Section: Application Domains
Annotation and Processing of Spoken Documents and Audio Archives
A first type of annotation consists in transcribing a spoken document in order to get the corresponding sequences of words, with possibly some complementary information, such as the structure (punctuation) or the modality (affirmation/question) of the utterances to make the reading and understanding easier. Typical applications of the automatic transcription of radio or TV shows, or of any other spoken document, include making possible their access by deaf people, as well as by text-based indexing tools.
A second type of annotation is related to speech-text alignment, which aims at determining the starting and ending times of the words, and possibly of the sounds (phonemes). This is of interest in several cases as for example, for annotating speech corpora for linguistic studies, and for synchronizing lip movements with speech sounds, for example for avatar-based communications. Although good results are currently achieved on clean data, automatic speech-text alignment needs to be improved for properly processing noisy spontaneous speech data and needs to be extended to handle overlapping speech.

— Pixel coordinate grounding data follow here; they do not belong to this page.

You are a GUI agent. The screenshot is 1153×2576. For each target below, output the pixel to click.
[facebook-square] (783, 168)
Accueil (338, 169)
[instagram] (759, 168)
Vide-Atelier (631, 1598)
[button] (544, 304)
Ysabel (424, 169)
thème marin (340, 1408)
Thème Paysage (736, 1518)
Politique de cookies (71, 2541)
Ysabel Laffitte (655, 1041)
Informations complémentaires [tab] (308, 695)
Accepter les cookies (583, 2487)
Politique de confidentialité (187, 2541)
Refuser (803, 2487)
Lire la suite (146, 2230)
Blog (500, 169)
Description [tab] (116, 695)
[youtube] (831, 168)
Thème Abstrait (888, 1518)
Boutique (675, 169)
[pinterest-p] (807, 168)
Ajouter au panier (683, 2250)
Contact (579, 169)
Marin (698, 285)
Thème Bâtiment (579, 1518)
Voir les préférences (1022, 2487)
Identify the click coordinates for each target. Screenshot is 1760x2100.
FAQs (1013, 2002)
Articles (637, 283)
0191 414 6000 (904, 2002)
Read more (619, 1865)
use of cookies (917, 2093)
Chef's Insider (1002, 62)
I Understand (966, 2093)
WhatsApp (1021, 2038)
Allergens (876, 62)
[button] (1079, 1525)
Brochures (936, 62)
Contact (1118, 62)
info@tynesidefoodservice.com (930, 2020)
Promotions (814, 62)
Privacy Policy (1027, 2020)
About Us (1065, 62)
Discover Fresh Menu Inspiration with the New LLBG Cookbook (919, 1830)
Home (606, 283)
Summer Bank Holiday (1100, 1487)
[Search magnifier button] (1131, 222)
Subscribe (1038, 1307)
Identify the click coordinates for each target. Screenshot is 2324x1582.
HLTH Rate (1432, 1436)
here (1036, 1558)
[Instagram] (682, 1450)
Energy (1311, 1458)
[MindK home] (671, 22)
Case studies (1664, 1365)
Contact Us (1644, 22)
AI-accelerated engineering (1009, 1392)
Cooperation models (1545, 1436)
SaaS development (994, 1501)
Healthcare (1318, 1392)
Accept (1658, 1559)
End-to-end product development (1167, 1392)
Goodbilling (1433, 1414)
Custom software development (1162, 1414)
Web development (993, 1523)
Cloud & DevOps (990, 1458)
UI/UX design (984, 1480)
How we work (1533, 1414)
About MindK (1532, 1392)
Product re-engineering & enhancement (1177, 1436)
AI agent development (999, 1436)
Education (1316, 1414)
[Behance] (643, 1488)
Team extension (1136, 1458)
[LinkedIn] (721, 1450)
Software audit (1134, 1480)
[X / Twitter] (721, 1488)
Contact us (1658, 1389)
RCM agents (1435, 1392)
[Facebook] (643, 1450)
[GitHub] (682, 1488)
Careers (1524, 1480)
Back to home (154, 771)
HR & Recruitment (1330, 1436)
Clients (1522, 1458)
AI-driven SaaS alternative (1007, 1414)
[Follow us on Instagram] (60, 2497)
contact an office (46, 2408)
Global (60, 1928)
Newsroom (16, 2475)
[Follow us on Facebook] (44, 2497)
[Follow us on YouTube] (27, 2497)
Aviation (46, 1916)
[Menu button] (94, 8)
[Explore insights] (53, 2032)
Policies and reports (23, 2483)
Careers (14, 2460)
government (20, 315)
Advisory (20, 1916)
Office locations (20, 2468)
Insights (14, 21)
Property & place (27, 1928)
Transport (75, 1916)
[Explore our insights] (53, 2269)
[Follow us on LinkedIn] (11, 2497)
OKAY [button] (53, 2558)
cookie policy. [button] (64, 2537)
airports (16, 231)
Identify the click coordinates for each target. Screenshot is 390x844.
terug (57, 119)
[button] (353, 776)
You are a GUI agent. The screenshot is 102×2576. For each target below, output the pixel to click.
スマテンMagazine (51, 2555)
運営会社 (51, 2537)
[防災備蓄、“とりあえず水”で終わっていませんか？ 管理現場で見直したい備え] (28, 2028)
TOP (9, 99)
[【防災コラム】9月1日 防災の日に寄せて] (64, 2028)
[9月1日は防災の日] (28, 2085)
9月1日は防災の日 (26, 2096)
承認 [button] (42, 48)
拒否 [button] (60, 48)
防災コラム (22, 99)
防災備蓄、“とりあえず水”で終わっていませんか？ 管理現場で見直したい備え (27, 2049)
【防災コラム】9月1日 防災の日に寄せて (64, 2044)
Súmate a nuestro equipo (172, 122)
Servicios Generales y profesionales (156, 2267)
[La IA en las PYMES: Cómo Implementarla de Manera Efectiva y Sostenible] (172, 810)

Large audio archives are important for some communities of users, e.g., linguists, ethnologists or researchers in digital humanities in general. In France, a notorious example is the “Archives du CNRS — Musée de l’homme”, gathering about 50,000 recordings dating back to the early 1900s. When dealing with very old recordings, the practitioner is often faced with the problem of noise. This stems from the fact that a lot of interesting material from a scientific point of view is very old or has been recorded in very adverse noisy conditions, so that the resulting audio is poor. The work on source separation can lead to the design of semi-automatic denoising and enhancement features, that would allow these researchers to significantly enhance their investigation capabilities, even without expert knowledge in sound engineering.
Finally, there is also a need for speech signal processing techniques in the field of multimedia content creation and rendering. Relevant techniques include speech and music separation, speech equalization, prosody modification, and speaker conversion.